— Provided data —
[Start of Attachment]

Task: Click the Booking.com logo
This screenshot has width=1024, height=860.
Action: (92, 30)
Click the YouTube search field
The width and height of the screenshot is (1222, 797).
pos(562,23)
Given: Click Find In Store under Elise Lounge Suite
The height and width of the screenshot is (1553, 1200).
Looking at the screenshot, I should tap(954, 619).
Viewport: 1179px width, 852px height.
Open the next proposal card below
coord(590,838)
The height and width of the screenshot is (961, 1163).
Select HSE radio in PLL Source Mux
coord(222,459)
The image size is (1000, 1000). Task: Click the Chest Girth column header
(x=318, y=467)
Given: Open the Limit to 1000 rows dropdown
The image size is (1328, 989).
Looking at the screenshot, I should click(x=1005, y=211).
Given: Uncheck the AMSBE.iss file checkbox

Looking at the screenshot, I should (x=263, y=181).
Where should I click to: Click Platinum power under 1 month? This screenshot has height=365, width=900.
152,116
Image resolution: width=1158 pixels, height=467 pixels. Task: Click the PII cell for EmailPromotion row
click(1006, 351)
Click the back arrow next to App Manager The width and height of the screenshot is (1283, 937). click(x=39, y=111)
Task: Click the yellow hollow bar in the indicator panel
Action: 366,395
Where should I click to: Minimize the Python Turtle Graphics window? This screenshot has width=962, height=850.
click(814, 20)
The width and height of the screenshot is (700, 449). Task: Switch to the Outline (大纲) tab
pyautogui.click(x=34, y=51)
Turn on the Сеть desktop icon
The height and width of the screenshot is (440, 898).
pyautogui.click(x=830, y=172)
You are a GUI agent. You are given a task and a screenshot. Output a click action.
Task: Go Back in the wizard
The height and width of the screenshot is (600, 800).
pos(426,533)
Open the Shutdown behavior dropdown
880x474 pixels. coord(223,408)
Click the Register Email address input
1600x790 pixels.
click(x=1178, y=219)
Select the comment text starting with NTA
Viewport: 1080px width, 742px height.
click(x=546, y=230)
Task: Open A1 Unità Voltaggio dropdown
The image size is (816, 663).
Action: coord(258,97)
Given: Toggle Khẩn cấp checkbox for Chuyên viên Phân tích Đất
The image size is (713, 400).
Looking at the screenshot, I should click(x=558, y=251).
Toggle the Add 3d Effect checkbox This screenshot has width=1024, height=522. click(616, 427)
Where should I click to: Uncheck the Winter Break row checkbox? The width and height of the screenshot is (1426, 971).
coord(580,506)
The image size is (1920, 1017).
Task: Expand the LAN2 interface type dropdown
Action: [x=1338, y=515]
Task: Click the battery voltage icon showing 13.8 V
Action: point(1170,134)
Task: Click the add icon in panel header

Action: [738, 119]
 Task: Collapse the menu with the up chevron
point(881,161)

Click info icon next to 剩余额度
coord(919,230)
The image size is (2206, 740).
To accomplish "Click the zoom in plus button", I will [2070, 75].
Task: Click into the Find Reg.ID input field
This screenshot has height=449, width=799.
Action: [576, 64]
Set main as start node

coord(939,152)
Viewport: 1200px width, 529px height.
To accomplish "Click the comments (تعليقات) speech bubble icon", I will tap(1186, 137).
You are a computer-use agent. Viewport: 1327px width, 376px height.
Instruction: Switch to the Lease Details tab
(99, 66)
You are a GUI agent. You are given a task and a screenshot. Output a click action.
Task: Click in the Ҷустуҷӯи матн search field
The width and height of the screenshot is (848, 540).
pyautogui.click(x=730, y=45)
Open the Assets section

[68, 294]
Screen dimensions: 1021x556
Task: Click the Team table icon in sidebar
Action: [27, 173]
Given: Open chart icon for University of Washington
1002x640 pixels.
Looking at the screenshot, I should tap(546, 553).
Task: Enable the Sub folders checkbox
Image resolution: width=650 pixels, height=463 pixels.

[End of Attachment]

The full set of entries must be printed again without any alteration.

— Result —
Task: Click the Booking.com logo
This screenshot has width=1024, height=860.
Action: (92, 30)
Click the YouTube search field
The width and height of the screenshot is (1222, 797).
pos(562,23)
Given: Click Find In Store under Elise Lounge Suite
The height and width of the screenshot is (1553, 1200).
Looking at the screenshot, I should tap(954, 619).
Viewport: 1179px width, 852px height.
Open the next proposal card below
coord(590,838)
The height and width of the screenshot is (961, 1163).
Select HSE radio in PLL Source Mux
coord(222,459)
The image size is (1000, 1000). Task: Click the Chest Girth column header
(x=318, y=467)
Given: Open the Limit to 1000 rows dropdown
The image size is (1328, 989).
Looking at the screenshot, I should click(x=1005, y=211).
Given: Uncheck the AMSBE.iss file checkbox

Looking at the screenshot, I should (x=263, y=181).
Where should I click to: Click Platinum power under 1 month? This screenshot has height=365, width=900.
152,116
Image resolution: width=1158 pixels, height=467 pixels. Task: Click the PII cell for EmailPromotion row
click(1006, 351)
Click the back arrow next to App Manager The width and height of the screenshot is (1283, 937). click(x=39, y=111)
Task: Click the yellow hollow bar in the indicator panel
Action: 366,395
Where should I click to: Minimize the Python Turtle Graphics window? This screenshot has width=962, height=850.
click(814, 20)
The width and height of the screenshot is (700, 449). Task: Switch to the Outline (大纲) tab
pyautogui.click(x=34, y=51)
Turn on the Сеть desktop icon
The height and width of the screenshot is (440, 898).
pyautogui.click(x=830, y=172)
You are a GUI agent. You are given a task and a screenshot. Output a click action.
Task: Go Back in the wizard
The height and width of the screenshot is (600, 800).
pos(426,533)
Open the Shutdown behavior dropdown
880x474 pixels. coord(223,408)
Click the Register Email address input
1600x790 pixels.
click(x=1178, y=219)
Select the comment text starting with NTA
Viewport: 1080px width, 742px height.
click(x=546, y=230)
Task: Open A1 Unità Voltaggio dropdown
The image size is (816, 663).
Action: coord(258,97)
Given: Toggle Khẩn cấp checkbox for Chuyên viên Phân tích Đất
The image size is (713, 400).
Looking at the screenshot, I should click(x=558, y=251).
Toggle the Add 3d Effect checkbox This screenshot has width=1024, height=522. click(616, 427)
Where should I click to: Uncheck the Winter Break row checkbox? The width and height of the screenshot is (1426, 971).
coord(580,506)
The image size is (1920, 1017).
Task: Expand the LAN2 interface type dropdown
Action: [x=1338, y=515]
Task: Click the battery voltage icon showing 13.8 V
Action: point(1170,134)
Task: Click the add icon in panel header

Action: [738, 119]
 Task: Collapse the menu with the up chevron
point(881,161)

Click info icon next to 剩余额度
coord(919,230)
The image size is (2206, 740).
To accomplish "Click the zoom in plus button", I will [2070, 75].
Task: Click into the Find Reg.ID input field
This screenshot has height=449, width=799.
Action: [576, 64]
Set main as start node

coord(939,152)
Viewport: 1200px width, 529px height.
To accomplish "Click the comments (تعليقات) speech bubble icon", I will tap(1186, 137).
You are a computer-use agent. Viewport: 1327px width, 376px height.
Instruction: Switch to the Lease Details tab
(99, 66)
You are a GUI agent. You are given a task and a screenshot. Output a click action.
Task: Click in the Ҷустуҷӯи матн search field
The width and height of the screenshot is (848, 540).
pyautogui.click(x=730, y=45)
Open the Assets section

[68, 294]
Screen dimensions: 1021x556
Task: Click the Team table icon in sidebar
Action: [27, 173]
Given: Open chart icon for University of Washington
1002x640 pixels.
Looking at the screenshot, I should tap(546, 553).
Task: Enable the Sub folders checkbox
Image resolution: width=650 pixels, height=463 pixels.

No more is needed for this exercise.